Julgando caso sobre a cumulação desses pedidos, o Dr. Fábio Eugênio de Oliveira, Juiz da 28a. Vara Cível, alertou para o fato de que não é recomendável, no procedimento ordinário, a admissibilidade de pedido de acertamento econômico de contrato bancário, pois a liquidação de contrato tem verdadeira natureza de prestação de contas, ação de procedimento especial. Veja-se o que disse o referido Juiz a respeito da inviabilidade da cumulação do pedido de acertamento econômico na mesma ação em que se pede a revisão e declaração de nulidade de cláusulas de contrato bancário:

"Conhecer esse pedido, que passa pela análise dos lançamentos diários (durante os anos de vigência dos contratos impugnados), eternizará este processo. Ora, o acertamento econômico dos contratos bancários, com a determinação do quantum debeatur ou, eventualmente, o saldo credor, desafia ação de prestação de contas. Essa ação, frente ao seu procedimento especial e adequado, permitirá, sem maiores atropelos, liquidar os contratos em discussão, como quer a autora.
De observar, com ênfase, que a pretensão da autora, com esse pedido, assume ante as circunstâncias do crédito ser rotativo, caráter de prestação de contas, ao menos indireta. Impossível a cumulação da ação declaratória com a de prestação de contas face à diversidade de ritos. A adoção do rito ordinário para ambos os pedidos tumultuará o
iter procedimental.
Nesse sentido, a jurisprudência do Superior Tribunal de Justiça:

"CUMULAÇÃO DE PEDIDOS. NULIDADE DE CONTRATO. INEXIBILIDADE DE TÍTULO DE CRÉDITO E PRESTAÇÃO DE CONTAS. INADMISSIBILIDADE EM RELAÇÃO A ESTA ÚLTIMA.
De feições complexas e comportando duas fases distintas, inadmissível é a cumulação da ação de prestação de contas com as ações de nulidade de contratos e declaratória de inexigibilidade de títulos, por ensejar tumulto e desordem na realização dos atos processuais. Precedentes da Quarta Turma (REsp 190.892-SP, rel. Min. Barros Monteiro).

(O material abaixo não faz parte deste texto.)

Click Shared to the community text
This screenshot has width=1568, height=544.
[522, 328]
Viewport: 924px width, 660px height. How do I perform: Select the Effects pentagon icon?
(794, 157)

PROCESSO CIVIL. CUMULAÇÃO DE AÇÕES DECLARATÓRIA E DE PRESTAÇÃO DE CONTAS. INADMISSIBILIDADE.
I- O instituto de cumulação de ações, que no sistema processual vigente dispensa a ocorrência de conexão, funda-se no princípio da economia e tem o indisfarçável propósito de impedir a proliferação de processos.
II- Inadmite-se a cumulação simples se há incompatibilidade da via procedimental, a ensejar tumulto e desordem na realização dos atos (REsp n. 2.267-Rio Grande do Sul, rel. Min. Sálvio de Figueiredo)".

O mesmo magistrado ainda ressalta a impossibilidade de cumulação de pedidos argumentando que o pedido de declaração de nulidade das cláusulas deve preceder o de acertamento econômico do contrato:

"A impossibilidade da cumulação pretendida é, ainda, imperativo de ordem lógica. A definição do saldo devedor ou credor pressupõe, como antecedente natural, a declaração das nulidades apontadas. A falta de certeza quanto à validade ou não das cláusulas contratuais impede que, num mesmo processo, ocorra o acertamento econômico dos contratos".

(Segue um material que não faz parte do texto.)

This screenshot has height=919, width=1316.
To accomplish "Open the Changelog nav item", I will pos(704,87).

Realmente, a definição do quantum debeatur deve ficar para fase pré-executória, de liquidação de sentença ou mesmo com a apresentação do cálculo aritmético que o exeqüente do crédito eventual deverá elaborar junto com a inicial de sua execução, em forma de planilha contendo memória discriminada e atualizada do cálculo, que deverá observar e tomar por base os parâmetros já definidos na sentença do processo de conhecimento.


3. Obrigatoriedade de juntada do contrato com a inicial e indicação dos fundamentos de nulidade das cláusulas.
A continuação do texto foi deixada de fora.